- _Assigned task 1_: Name every person mentioned in the text on the discovery of Avermectin and Ivermectin.
- _Assigned task 2_: Write the next part of the text on the discovery of Avermectin and Ivermectin.

- _Text_:
▼
Microscopic view of a Nematode via ScienceBlogs

In attempting to quell these issues, Dr. Ōmura and Dr. Campbell began by assessing natural products in the soil. Dr. Ōmura is an expert at isolation of natural products. A natural product is considered a chemical or mixture found in nature, rather than ones produced in a laboratory. Dr. Ōmura focused on a group of bacteria (Streptomyces) found in soil that has been known to produce antibacterial chemicals. Streptomyces was notoriously very difficult to keep alive in the laboratory, but Dr. Ōmura developed methods to grow these bacteria in laboratory conditions. Thus, Dr. Ōmura discovered and characterized new strains of the bacteria from soil and grew these bacteria. Of the thousands of strains, he picked the most promising ones, and analyzed the chemicals they produce. A strain that he found outside of “a golf course in Ito, Japan” would eventually produce an effective component called Avermectin that can treat a variety of parasitic worms such as intestinal nematodes.

Collaborating with Dr. Ōmura, Dr. Campbell studied the cultures that Dr. Ōmura produced. Dr. Campell began by testing broths of dead bacteria on mice with parasitic infections. Dr. Campbell worked with Thomas Miller, a fellow researcher, to study the chemistry of the effective components. Dr. Campbell demonstrated the antiparasitic effects of the agents on domestic and farm animals. Using chemical techniques, Dr. Campbell modified Avermectin to Ivermectin, which was a more effective version. With little side effects on the host, Ivermectin is effective against various parasites and in both humans and animals. Ivermectin was used in clinical trials in 1981, successfully eliminating river blindness from patients. He found that Ivermectin acts through chloride channels found in muscles and nerve cells of the parasites; its administration leads to paralysis of the parasite in the host. The drug has effectively reduced levels of diseases caused by worm parasites, such as lymphatic filariasis and river blindness.
▲
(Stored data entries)
▼
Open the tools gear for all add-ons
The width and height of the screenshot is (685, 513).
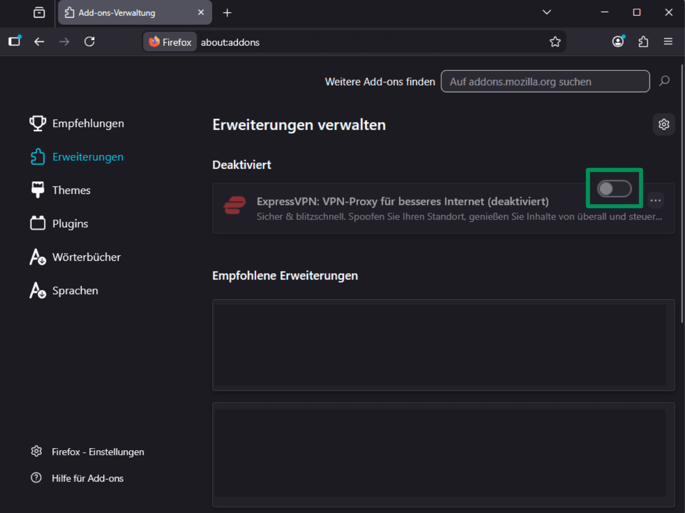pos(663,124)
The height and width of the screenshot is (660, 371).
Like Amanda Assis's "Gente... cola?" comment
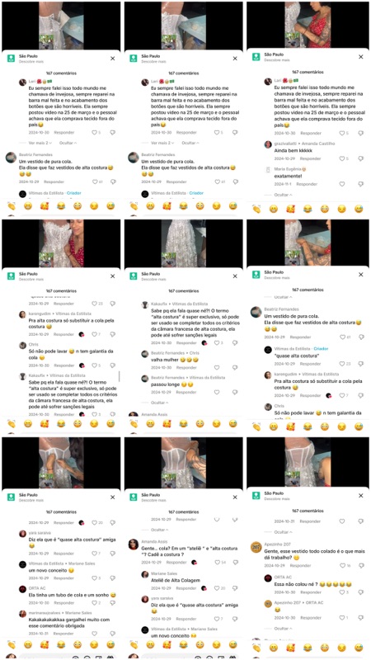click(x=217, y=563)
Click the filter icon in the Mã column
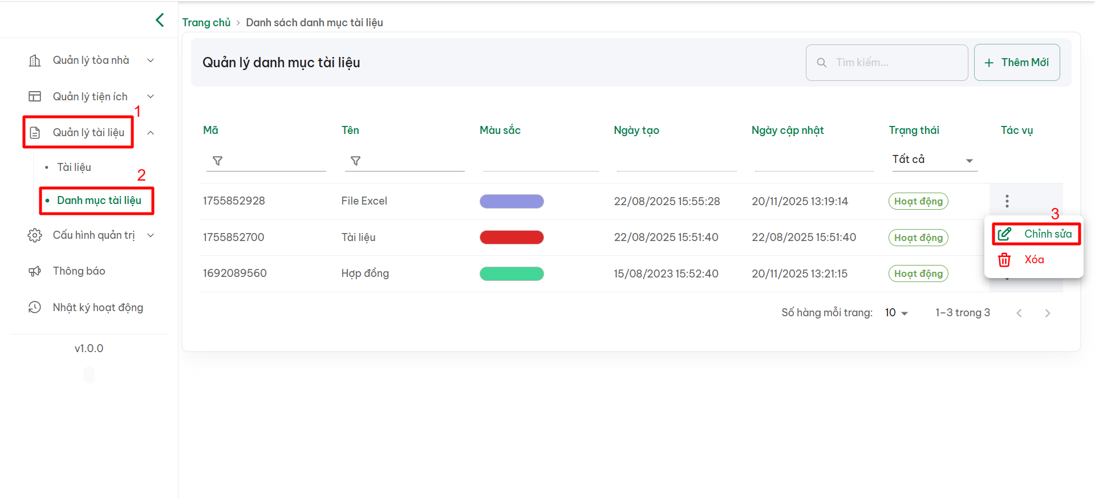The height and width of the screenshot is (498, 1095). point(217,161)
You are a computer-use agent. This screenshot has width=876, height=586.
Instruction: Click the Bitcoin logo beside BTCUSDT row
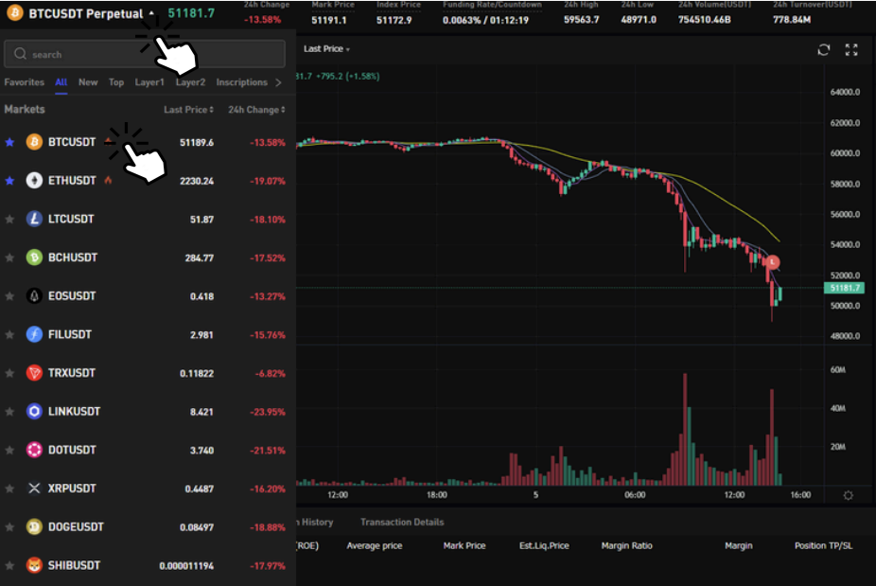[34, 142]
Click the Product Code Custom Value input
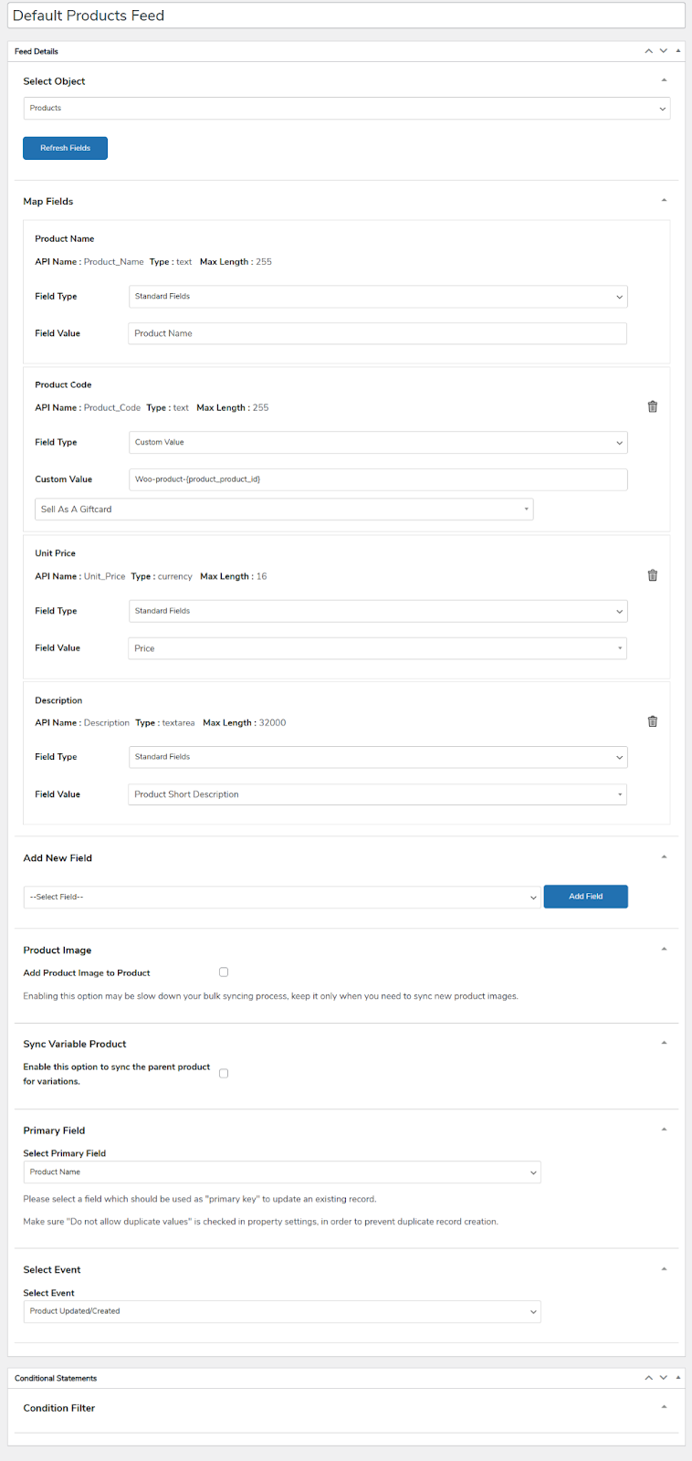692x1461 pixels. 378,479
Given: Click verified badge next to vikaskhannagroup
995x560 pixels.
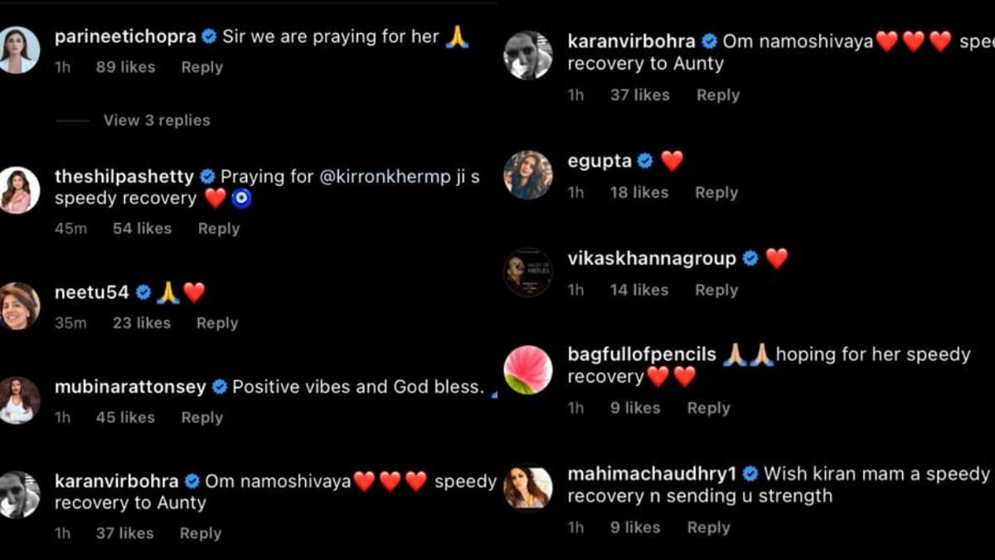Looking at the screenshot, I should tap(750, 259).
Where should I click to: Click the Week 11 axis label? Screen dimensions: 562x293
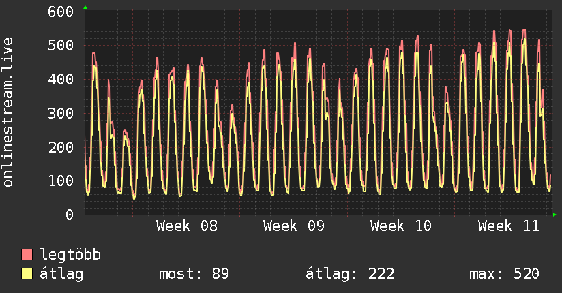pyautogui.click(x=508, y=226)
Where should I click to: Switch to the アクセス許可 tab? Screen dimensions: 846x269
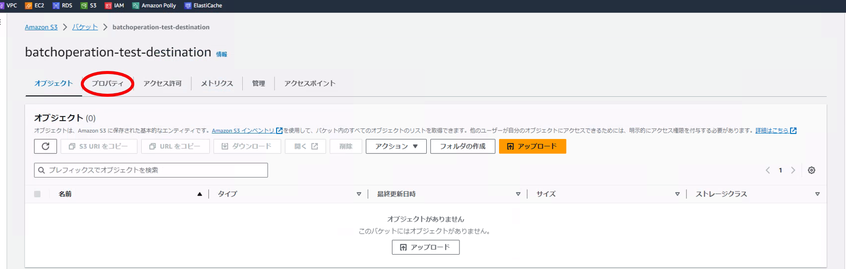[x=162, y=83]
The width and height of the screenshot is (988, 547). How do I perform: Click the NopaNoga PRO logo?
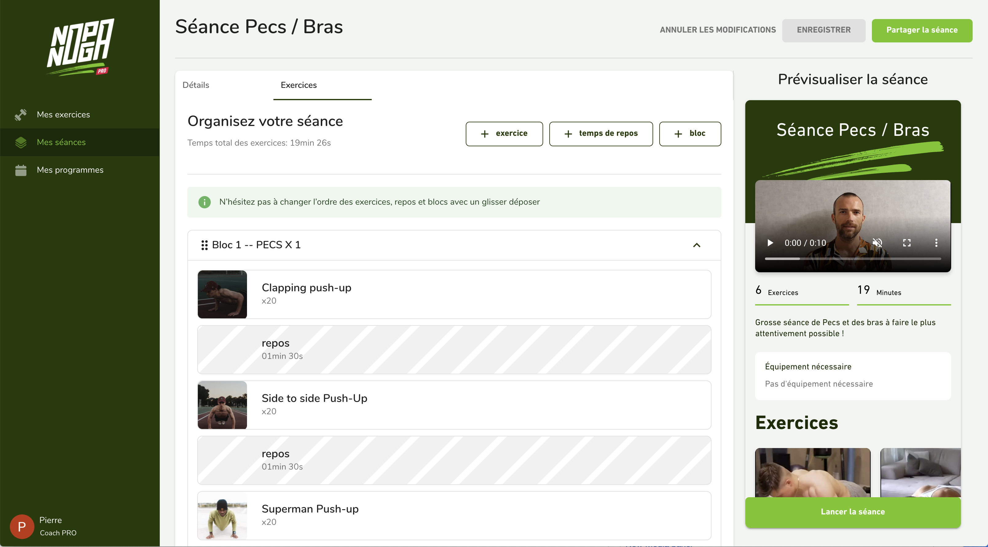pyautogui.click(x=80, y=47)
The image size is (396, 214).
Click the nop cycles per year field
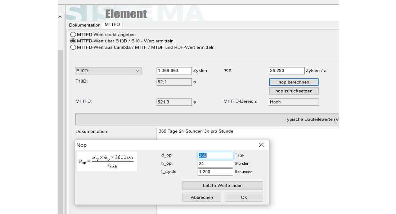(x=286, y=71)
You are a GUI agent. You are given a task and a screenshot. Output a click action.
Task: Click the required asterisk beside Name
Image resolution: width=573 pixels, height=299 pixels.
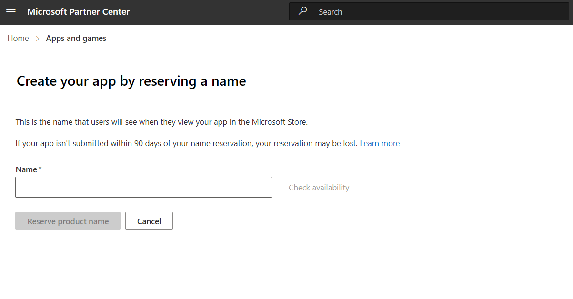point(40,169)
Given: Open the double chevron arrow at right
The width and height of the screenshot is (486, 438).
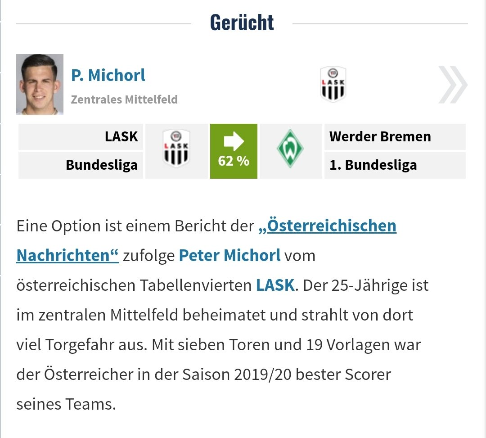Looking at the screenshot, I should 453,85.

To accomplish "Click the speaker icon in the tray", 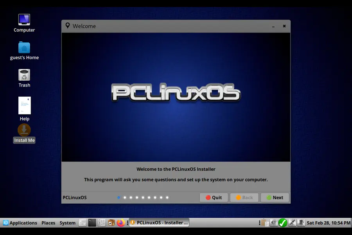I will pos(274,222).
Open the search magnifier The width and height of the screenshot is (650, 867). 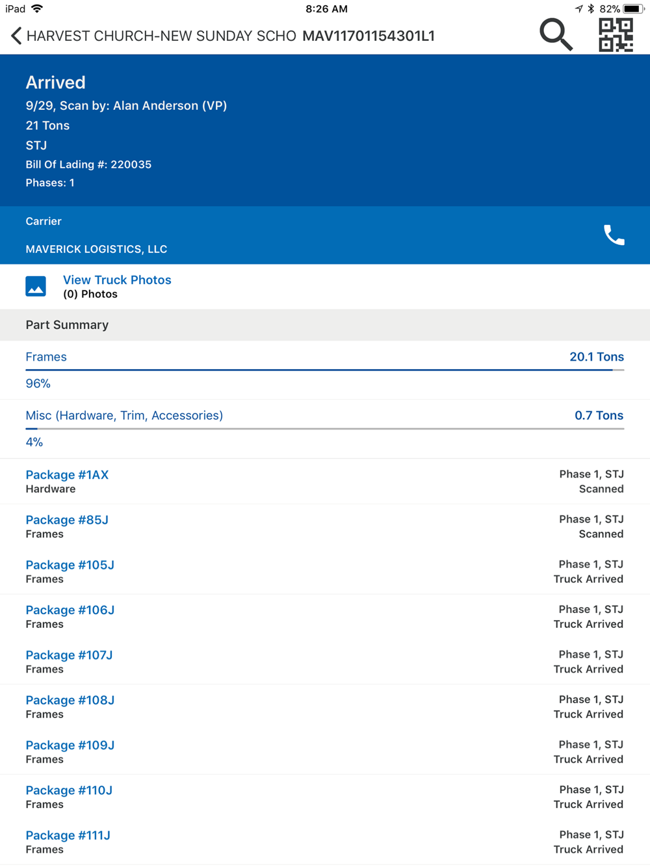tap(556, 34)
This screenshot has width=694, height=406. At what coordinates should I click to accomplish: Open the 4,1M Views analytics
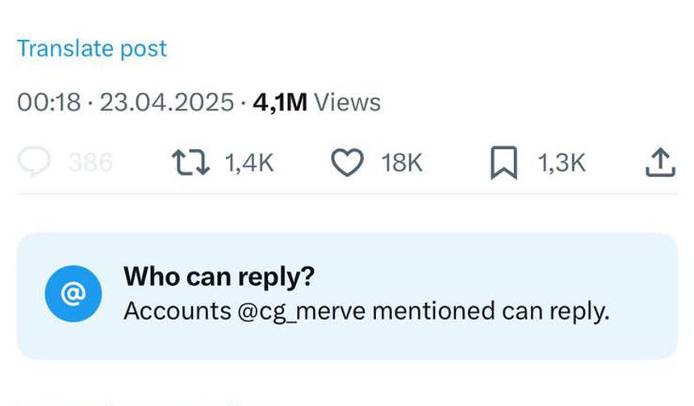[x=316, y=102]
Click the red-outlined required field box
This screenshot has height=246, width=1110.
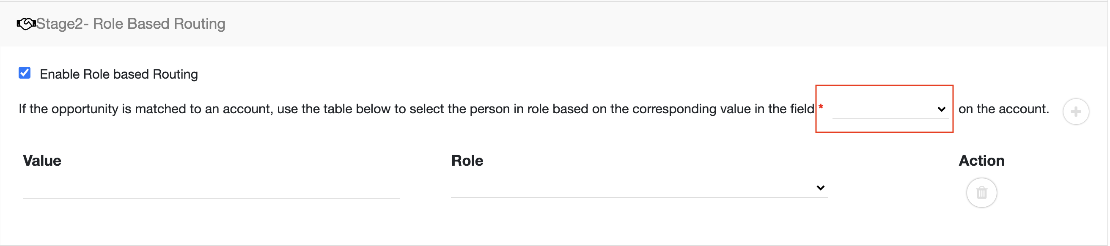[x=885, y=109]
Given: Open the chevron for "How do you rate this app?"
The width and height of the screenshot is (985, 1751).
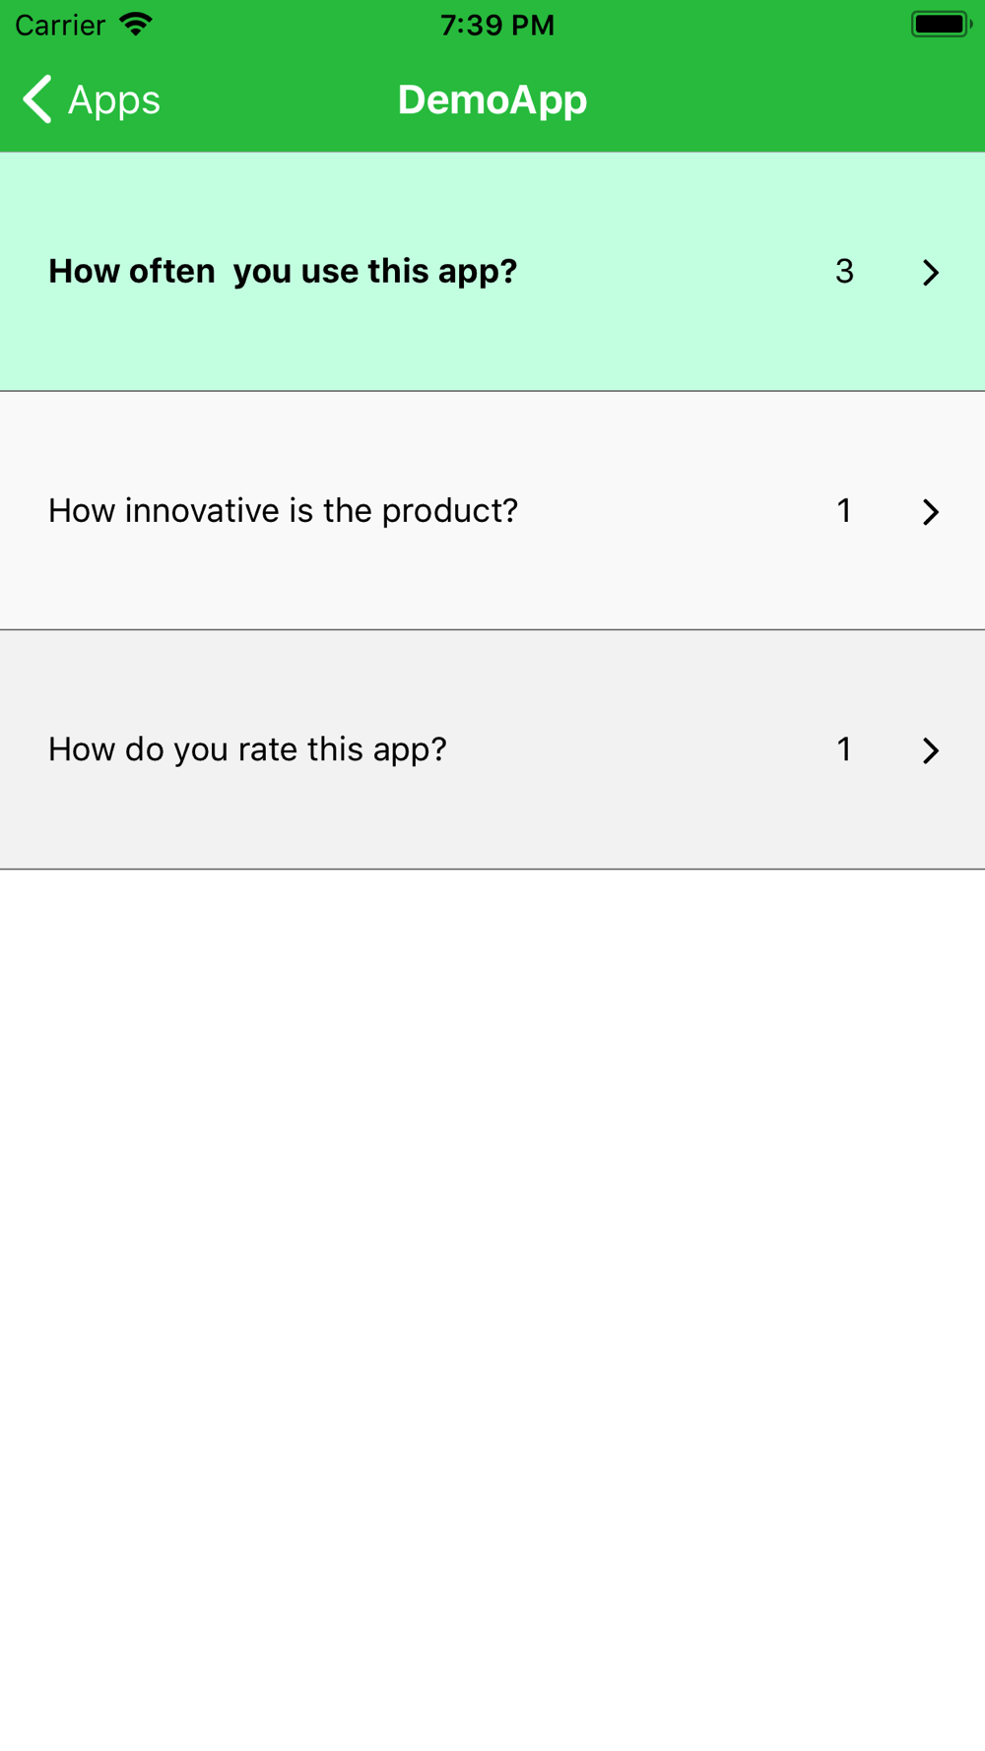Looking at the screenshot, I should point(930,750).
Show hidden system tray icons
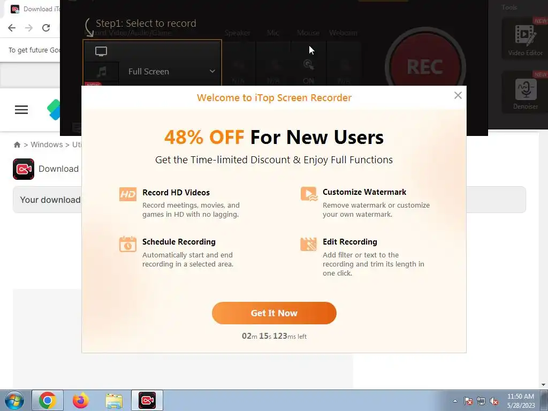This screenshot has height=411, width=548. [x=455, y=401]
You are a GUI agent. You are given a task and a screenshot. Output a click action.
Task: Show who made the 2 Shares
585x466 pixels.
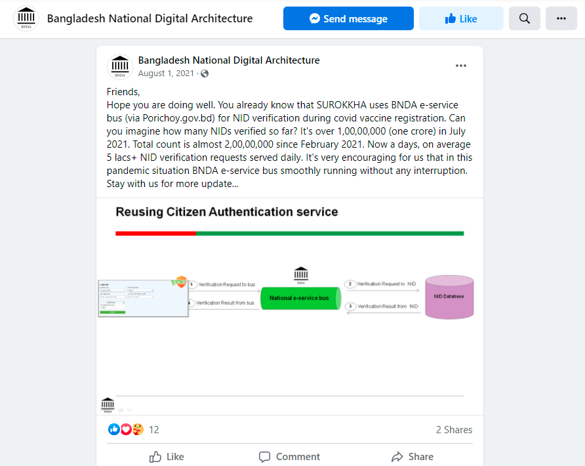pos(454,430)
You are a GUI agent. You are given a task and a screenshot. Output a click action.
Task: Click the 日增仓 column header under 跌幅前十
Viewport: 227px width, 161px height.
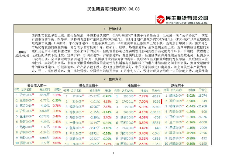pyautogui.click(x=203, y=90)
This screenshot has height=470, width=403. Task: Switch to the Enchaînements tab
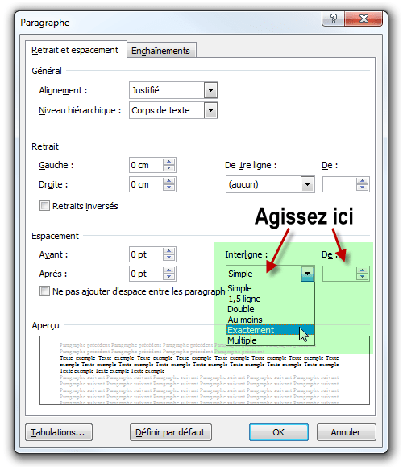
▲
- _Answer box 1_: Dr. Ōmura, Dr. Campbell, Thomas Miller

- _Answer box 2_:
Sweet Wormwood via West Seed Farm

Meanwhile in the 1960’s, Dr. Tu began developing a treatment for malaria, a deadly disease transmitted by mosquitos. She searched through historical documents of Chinese medicine for treatments against fever. Dr. Tu’s research group found that sweet wormwood appeared in hundreds of Chinese medicine recipes for treating fever (Figure 3). She initially found mixed results in treating rodent malaria with the extract from sweet wormwood. In response to this, Dr. Tu studied recipes of Ge Hong (340 A.D.) and discovered a cold extraction method to isolate the active ingredients from sweet wormwood. The results were very successful, as the drug Arteminsinin was discovered. Using Arteminsinin in combination with other anti-malarial drugs has been effective in significantly reducing malaria rates globally. The drug has been hypothesized to act through the Kelch 13 protein, which is related to delayed parasite clearance.

Today, there tends to be the perception that many drugs we use now are synthesized and engineered by humans. Some believe that we are past the age of “traditional” medicine. Yet, over the years, the discoveries of these three scientists have saved countless lives from devastating parasitic diseases. The stories of their research processes and scientific methods are fascinating, and demonstrate that many of the most effective drugs can come from studying nature and medicinal remedies of the past. Dr. Ōmura and Dr. Campbell created Ivermectin from extracts of bacteria. With the help of old Chinese traditional medicine, Dr. Tu found Arteminsinin from the sweet wormwood. These Nobel laureates illustrate the power of optimizing what is already abundant in nature. There may be many more cures locked away in the soil, in the plants, waiting for us to discover them. Therefore, when searching for cures, we must not let hubris blind us from the wonders of nature.